**EXERCISE TASKS**
1 > In the passage on Wilson, why did Wilson want to become a writer? Explain in one to three sentences.
2 > From the passage on Wilson, print the text starting with "During his time" and going on through "African American artists.".

**SELECTED TEXT**
--- Start ---

In the ninth grade, an event occurred that changed Wilson into the man that he would later become. Wilson saw the unjust that African Americans went through first hand, when his white teacher accused him of cheating a twenty-page paper he did on Napoleon Bonaparte. Apparently, Wilson’s writing was too good for an African American to produce. His white teacher gave him a failing grade. This incident leads to Wilson dropping out of school; however, did not hinder his learning. Wilson would go to the library and read a multitude of literature, especially the literature in the “Negro Section” of the library. Since he read literary works by African Americans, Wilson sought to become a writer as well. Wilson started his literary journey with writing poetry. In 1965, he developed the Center Avenue Poets Theatre workshop. At the age of 19, Wilson moved out of his family’s home, and moved into a basement apartment that was located in Pittsburgh’s Hill area. This area was filled with various types of artists (Elam).

During his time in the Hill area, Wilson took odd jobs and wrote whenever he could. In the late 1960s, Wilson became a dramatist, and with the change dealt with the African American culture/population, he cofounded Pittsburgh’s Black Horizons Theatre with his friend, Rob Penny. Pittsburgh’s Black Horizons Theatre was part of the theatre movement of the 1960s to 1970s (Elam). This movement allowed more opportunities for African American artists.

--- End ---

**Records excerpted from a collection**
--- Start ---

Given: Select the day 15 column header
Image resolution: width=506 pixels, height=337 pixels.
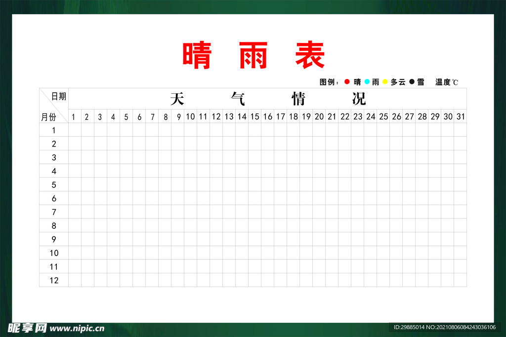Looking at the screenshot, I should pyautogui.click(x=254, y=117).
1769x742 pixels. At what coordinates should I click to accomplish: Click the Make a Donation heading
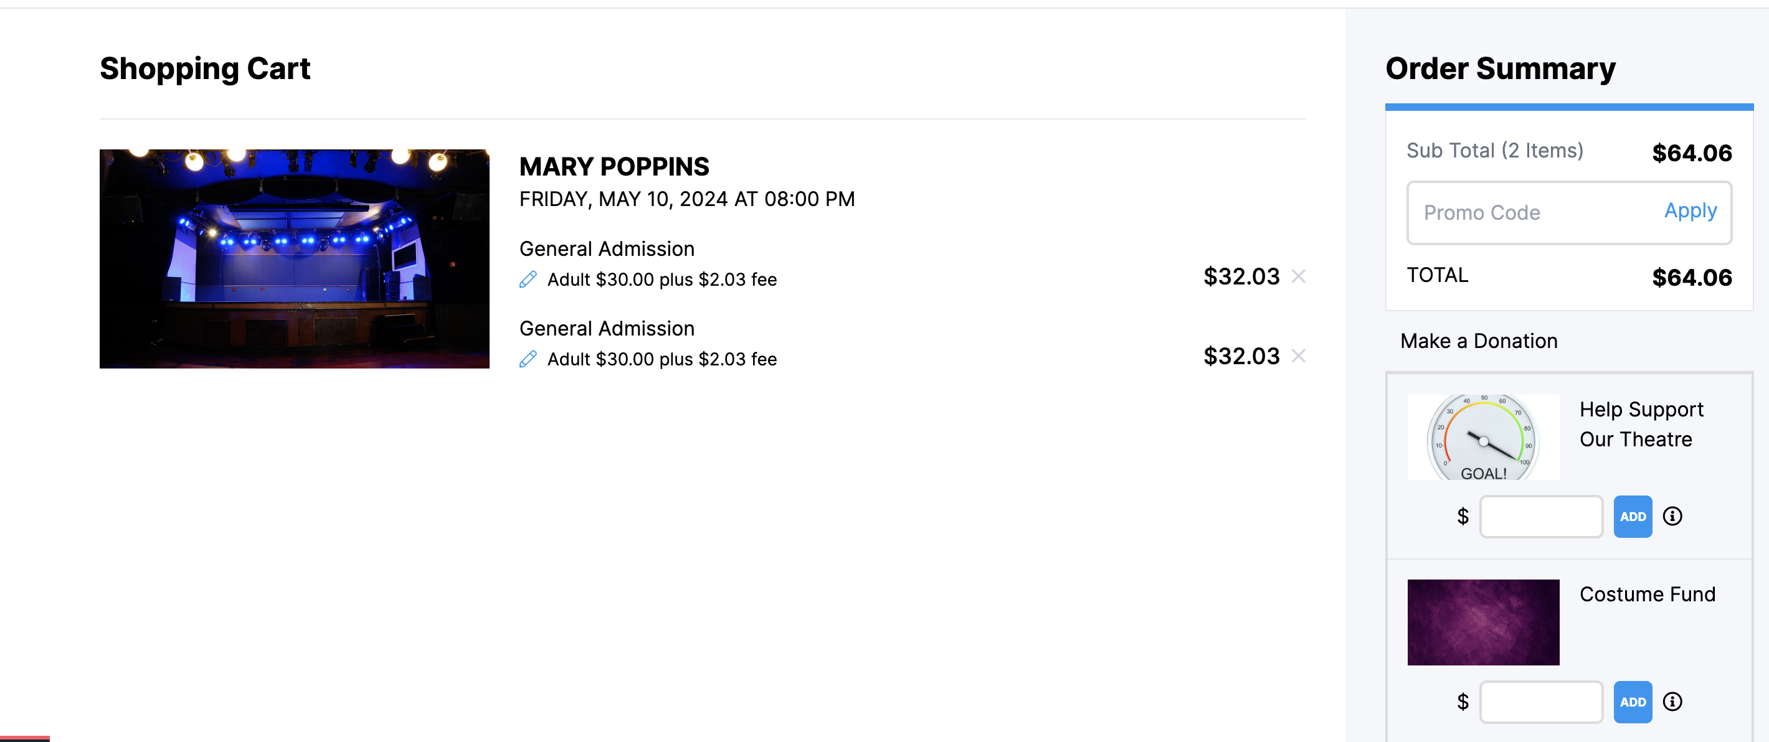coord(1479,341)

--- End ---

**EXPECTED RESPONSES**
1 > Wilson wanted to become a writer because he had been reading literary works by African Americans. After dropping out of school, he read widely at the library, especially the literature in its "Negro Section."

2 >
During his time in the Hill area, Wilson took odd jobs and wrote whenever he could. In the late 1960s, Wilson became a dramatist, and with the change dealt with the African American culture/population, he cofounded Pittsburgh’s Black Horizons Theatre with his friend, Rob Penny. Pittsburgh’s Black Horizons Theatre was part of the theatre movement of the 1960s to 1970s (Elam). This movement allowed more opportunities for African American artists.